The Hutch's contributions to the field of immunotherapy can be traced back to its work on bone marrow transplantation, pioneered by Fred Hutch's Dr. E. Donnall Thomas, who earned a Nobel Prize in 1990. This research led to the first definitive and reproducible example of the human immune system's power to cure cancer: Hutch scientists discovered that healthy donated immune cells, once engrafted, could recognize the patient's cancer cells as foreign and attack them. Ever since, Fred Hutch has been a leader in immunotherapy, tapping into the immune system to boost survival rates for patients with leukemia and other blood cancers and demonstrating the promise of immunotherapy for treating many other cancers.
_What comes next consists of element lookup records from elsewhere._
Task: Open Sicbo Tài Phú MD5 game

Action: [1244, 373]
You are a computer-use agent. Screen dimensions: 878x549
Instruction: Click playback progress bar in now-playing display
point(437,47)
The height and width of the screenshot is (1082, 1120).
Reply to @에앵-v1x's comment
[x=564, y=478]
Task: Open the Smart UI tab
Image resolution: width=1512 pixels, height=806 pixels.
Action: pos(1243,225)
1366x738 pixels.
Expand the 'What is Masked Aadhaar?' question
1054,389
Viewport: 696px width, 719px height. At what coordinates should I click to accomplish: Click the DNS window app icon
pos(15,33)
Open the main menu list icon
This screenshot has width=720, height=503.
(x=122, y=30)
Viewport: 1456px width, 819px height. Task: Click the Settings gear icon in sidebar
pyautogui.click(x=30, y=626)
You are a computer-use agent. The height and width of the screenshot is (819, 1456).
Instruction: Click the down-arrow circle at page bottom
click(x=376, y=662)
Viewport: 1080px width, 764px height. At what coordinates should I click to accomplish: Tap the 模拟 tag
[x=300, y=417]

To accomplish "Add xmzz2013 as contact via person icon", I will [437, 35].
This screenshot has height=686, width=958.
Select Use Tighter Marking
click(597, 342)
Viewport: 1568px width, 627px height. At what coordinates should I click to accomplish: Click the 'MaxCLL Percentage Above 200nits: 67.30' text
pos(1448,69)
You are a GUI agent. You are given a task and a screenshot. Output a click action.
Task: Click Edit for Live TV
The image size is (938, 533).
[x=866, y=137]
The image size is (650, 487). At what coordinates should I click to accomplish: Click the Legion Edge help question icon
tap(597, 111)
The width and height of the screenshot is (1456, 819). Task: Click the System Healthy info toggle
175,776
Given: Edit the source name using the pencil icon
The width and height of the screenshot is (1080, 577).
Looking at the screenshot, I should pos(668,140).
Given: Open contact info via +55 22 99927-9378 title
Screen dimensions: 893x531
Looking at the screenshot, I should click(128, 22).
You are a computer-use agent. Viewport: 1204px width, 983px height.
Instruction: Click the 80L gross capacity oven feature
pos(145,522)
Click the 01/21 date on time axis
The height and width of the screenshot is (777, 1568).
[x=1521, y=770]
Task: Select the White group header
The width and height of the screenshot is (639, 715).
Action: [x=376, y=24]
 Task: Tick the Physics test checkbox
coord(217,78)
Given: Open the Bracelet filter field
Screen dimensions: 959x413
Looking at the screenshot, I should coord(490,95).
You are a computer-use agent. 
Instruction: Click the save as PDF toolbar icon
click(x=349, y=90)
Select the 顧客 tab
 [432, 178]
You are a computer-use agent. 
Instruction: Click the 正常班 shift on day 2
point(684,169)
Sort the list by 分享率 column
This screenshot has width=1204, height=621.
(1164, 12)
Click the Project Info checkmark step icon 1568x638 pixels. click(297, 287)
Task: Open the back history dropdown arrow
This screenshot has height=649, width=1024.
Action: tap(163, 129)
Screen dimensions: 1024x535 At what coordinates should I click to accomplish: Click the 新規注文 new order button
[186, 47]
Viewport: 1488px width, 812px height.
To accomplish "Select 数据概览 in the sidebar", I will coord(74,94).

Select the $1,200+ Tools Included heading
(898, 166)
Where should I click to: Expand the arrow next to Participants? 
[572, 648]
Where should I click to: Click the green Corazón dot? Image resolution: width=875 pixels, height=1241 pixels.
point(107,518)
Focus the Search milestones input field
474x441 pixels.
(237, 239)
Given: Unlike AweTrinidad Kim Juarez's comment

Recent Hutch advances in the area of T-cell therapy include:
•The development of a CAR T-cell therapy that has so far shown promising results in early-phase clinical trials, including remission rates of over 90 percent for patients with certain advanced blood cancers
•The development of TCR, or T-cell receptor, therapies for certain patients with acute myeloid leukemia, non-small cell lung cancer and mesothelioma that are now in clinical trials; TCR therapies for pancreatic and ovarian cancers are currently in preclinical development
•The development and clinical testing of adoptive T-cell therapies for patients with certain sarcomas as well as for patients with Merkel cell carcinoma; the latter involved the first use of T cells that target a portion of the virus responsible for the cancer's development
Drs. Gilliland and Maloney announced the opening of the new clinic as featured guests at today's meeting of the National Press Club Newsmaker series in Washington, D.C.